Not that he ever stopped doing so. But now interest groups and leftish pundits are calling for more stimulus outlays, increased Medicaid, and expanded Social Security. They are defending huge increases in food stamp outlays. And ‘re theybewailing the terrible impact of “austerity,” defined as $5 trillion in deficits over the last four years.


The latest excitement has been caused by the recent Congressional Budget Office study detailing new budget projections. The federal budget deficit this year will be “only” $642 billion. 


That’s one-sixth of total federal outlays and 50 percent higher than that pre-Obama record deficit in 2008. But no matter; it’s not as big as before.


As I wrote in my new piece on American Spectator online:

In fact, the CBO’s latest report, “Updated Budget Projections: Fiscal Years 2013 to 2023,” actually demonstrates that we face a continuing, enduring, and potentially catastrophic budget crisis. The near term is slightly less disastrous than originally thought. But without a genuine change of direction, the federal Leviathan remains headed over an economic cliff.


…However, this reduction does not reflect spending restraint. Rather, tax collections are up and the housing revival has at least temporarily stopped the fiscal bleeding of Washington’s boondoggle housing agencies. Explained the agency: the deficit estimate dropped significantly from February “mostly as a result of higher-than-expected revenues and an increase in payments to the Treasury by Fannie Mae and Freddie Mac.” 

While that’s good news after a fashion—before trillion-dollar deficits no one would have been celebrating $642 in red ink!—the good news comes to an abrupt halt in 2015 when the deficit is expected to fall to $378. Then deficits will start moving back up. In 2023, estimated CBO, Washington will run $895 billion in red ink. For the coming decade that means $6.3 trillion more in accumulated deficits. 


More borrowing means more interest payments, which further fuel spending. Moreover, warned CBO, “because federal borrowing reduces national saving, over time the capital stock would be smaller and total wages would be lower than they would be if the debt was reduced.” The growth-inhibiting impact of higher debt is detailed by a number of studies, from, for instance, economists Carmen Reinhard, Vincent Reinhard, and Kenneth Rogoff, the Bank for International Settlements, and the International Monetary Fund.
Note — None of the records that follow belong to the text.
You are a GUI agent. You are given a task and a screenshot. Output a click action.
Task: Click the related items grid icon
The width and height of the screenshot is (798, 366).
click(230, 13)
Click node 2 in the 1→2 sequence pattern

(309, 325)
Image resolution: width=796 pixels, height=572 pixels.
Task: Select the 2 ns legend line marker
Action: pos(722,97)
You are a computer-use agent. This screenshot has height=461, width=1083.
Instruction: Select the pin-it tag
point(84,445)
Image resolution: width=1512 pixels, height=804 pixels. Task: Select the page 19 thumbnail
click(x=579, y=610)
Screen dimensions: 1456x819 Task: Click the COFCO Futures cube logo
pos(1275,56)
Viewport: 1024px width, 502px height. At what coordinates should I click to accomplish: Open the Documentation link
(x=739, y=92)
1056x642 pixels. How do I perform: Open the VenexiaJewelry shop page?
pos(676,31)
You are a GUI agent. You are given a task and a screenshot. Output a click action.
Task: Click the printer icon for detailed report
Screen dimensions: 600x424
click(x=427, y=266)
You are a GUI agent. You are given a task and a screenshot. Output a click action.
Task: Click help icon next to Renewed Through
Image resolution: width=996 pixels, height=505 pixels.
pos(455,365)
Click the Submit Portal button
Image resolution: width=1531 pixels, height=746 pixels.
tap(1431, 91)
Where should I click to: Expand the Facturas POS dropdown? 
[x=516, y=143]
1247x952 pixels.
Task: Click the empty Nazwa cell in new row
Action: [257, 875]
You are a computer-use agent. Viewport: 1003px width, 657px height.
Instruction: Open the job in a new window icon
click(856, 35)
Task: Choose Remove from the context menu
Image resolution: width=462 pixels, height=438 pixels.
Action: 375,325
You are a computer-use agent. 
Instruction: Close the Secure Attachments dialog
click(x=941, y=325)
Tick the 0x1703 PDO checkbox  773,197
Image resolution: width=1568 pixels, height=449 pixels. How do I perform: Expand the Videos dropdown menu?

Of course, after being made poorer, Americans still would have to find the necessary resources to pay the increased interest payments and accumulated debt. 


Worse, the next decade is not the critical period. In the years beyond, the retirement of the baby boomers will push up Social Security and Medicare outlays, while rising health insurance premiums under Obamacare will create political pressure for increased federal subsidies. The long-term fiscal forecast remains truly depressing.


Over the last four decades federal spending has run 20.2 percent of GDP. Absent significant policy changes, that ratio could hit 36 percent within a quarter century. Over time, Social Security and Medicare alone could consume almost as much of the U.S. economy as the entire government did over the last four decades.


Other than that, everything is fine with the federal budget!


Be happy that the deficit this year won’t be quite as bad as originally predicted. But don’t be fooled. The budget crisis is not over. Rather, it has only just begun.